__GOALS__.
a) Reproduce the part of the LeakLens project description starting with "LeakLens Banner" and going on through "a code review.".
b) Extend the LeakLens project description from the point at which it stops.

__PROVIDED TEXT__.
****

Skip to main content

Leakage & drift QA for ML datasets — catches target leakage, train/test contamination, distribution drift, temporal leakage, schema mismatches, and duplicate columns before they wreck your model.

Project description

LeakLens

The pre-flight checklist for machine learning datasets.

Most EDA tools answer "what does my data look like?" LeakLens answers a different question: "is my train/test split even valid?"

Think Ruff or ESLint — but for the structural mistakes that quietly invalidate an ML experiment instead of the ones that break your code.

pip install leaklens

PyPI version Python License: MIT


LeakLens Dashboard

LeakLens Banner

LeakLens Clean

Why

The most common way an ML project fails isn't a bad model — it's a corrupted experiment. Target leakage, contaminated splits, drifted test sets, and preprocessing fit before the split all produce results that look great in your notebook and fall apart in production.

LeakLens catches exactly these failure modes — deterministically, with no invented scores or black-box metrics. Every finding maps to a specific, reproducible calculation you can explain in an interview or a code review.


Quick start

from leaklens import LeakLens

report = LeakLens(train_df, test_df, target="price").run()

****

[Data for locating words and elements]
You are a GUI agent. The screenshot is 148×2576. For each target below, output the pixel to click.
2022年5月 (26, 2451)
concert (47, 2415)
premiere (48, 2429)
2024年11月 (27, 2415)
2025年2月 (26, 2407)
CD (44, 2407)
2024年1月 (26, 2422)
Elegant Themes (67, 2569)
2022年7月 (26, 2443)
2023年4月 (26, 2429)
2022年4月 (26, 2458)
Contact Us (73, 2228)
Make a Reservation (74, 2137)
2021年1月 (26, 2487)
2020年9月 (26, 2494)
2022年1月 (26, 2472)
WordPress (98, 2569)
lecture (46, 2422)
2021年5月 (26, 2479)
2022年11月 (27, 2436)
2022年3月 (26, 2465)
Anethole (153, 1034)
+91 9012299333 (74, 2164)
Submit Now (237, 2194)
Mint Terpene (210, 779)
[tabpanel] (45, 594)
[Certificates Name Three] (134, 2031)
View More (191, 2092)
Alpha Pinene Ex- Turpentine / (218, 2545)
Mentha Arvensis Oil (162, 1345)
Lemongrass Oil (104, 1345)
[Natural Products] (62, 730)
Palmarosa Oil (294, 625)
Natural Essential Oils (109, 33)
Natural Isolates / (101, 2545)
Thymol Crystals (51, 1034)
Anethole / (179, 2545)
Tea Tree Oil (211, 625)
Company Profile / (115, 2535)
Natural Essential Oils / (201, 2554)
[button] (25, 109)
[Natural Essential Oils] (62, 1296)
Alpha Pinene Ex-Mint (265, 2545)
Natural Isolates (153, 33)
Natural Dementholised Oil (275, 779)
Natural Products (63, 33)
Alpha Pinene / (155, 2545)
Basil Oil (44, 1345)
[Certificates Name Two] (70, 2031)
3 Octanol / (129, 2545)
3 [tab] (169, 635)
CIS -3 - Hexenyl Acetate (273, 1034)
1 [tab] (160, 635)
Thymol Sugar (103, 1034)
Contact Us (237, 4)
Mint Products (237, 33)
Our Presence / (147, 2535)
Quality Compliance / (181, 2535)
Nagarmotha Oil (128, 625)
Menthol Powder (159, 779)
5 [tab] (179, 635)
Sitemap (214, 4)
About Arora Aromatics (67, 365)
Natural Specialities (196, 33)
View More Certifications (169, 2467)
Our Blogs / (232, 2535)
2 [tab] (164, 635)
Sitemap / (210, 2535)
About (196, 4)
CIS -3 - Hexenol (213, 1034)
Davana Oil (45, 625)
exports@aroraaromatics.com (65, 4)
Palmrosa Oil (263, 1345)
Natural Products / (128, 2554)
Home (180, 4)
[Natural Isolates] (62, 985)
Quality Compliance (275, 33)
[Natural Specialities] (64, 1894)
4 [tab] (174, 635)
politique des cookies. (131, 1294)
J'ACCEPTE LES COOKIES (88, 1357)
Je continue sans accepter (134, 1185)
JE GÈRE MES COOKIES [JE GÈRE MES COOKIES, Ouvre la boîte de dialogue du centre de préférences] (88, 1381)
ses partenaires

****

__RESULTS BY TASK__.
a)
LeakLens Banner

LeakLens Clean

Why

The most common way an ML project fails isn't a bad model — it's a corrupted experiment. Target leakage, contaminated splits, drifted test sets, and preprocessing fit before the split all produce results that look great in your notebook and fall apart in production.

LeakLens catches exactly these failure modes — deterministically, with no invented scores or black-box metrics. Every finding maps to a specific, reproducible calculation you can explain in an interview or a code review.

b)
report.summary()             # plain-text console output
report.to_html("report.html")  # full interactive dashboard
report.to_json()             # structured output for CI pipelines
report.issues                # raw List[Issue] for custom handling

Works with a single dataframe too — train/test comparison checks are skipped automatically:

report = LeakLens(df, target="churned").run()

Polars DataFrames are supported — passed in as-is and converted internally.


What it checks

Check Method What it catches
Target Leakage Correlation / Cramer's V / group mapping Features that directly or indirectly encode the target
Missing Value Leakage Point-biserial r / Cramer's V on missingness indicator Columns where whether a value is missing correlates with the target
Train/Test Contamination Full-row hash matching Identical rows appearing in both splits
Distribution Drift KS test (numeric) + PSI (categorical) Train and test drawn from different distributions
Temporal Leakage Date-column auto-detection + chronology check Test-set dates that fall before the latest train date
Duplicate Columns Correlation threshold + Series.equals() Near-identical columns adding redundant collinearity
Schema Validation Column diff + dtype comparison + category sets Missing columns, dtype mismatches, unseen categories, constant features
Preprocessing Leakage AST static analysis Scalers, encoders, PCA, SMOTE etc. fit before train_test_split()
Class Imbalance Majority/minority ratio Skewed target distributions where accuracy alone is misleading
Target Drift KS test (numeric) + PSI (categorical) The target's own distribution shifting between train and test, distinct from feature drift
Multicollinearity Variance Inflation Factor Features predicted by a combination of others, not just pairwise duplicates
Invalid Values Domain-rule checks + IQR Negative values in non-negative columns, extreme outliers

Every finding includes:

  • The raw metric value that triggered it (KS statistic, PSI, correlation, etc.)
  • The exact threshold it crossed (from your Config, not hidden)
  • Root cause analysis for drift findings (mean shift, variance shift, 95th-percentile shift)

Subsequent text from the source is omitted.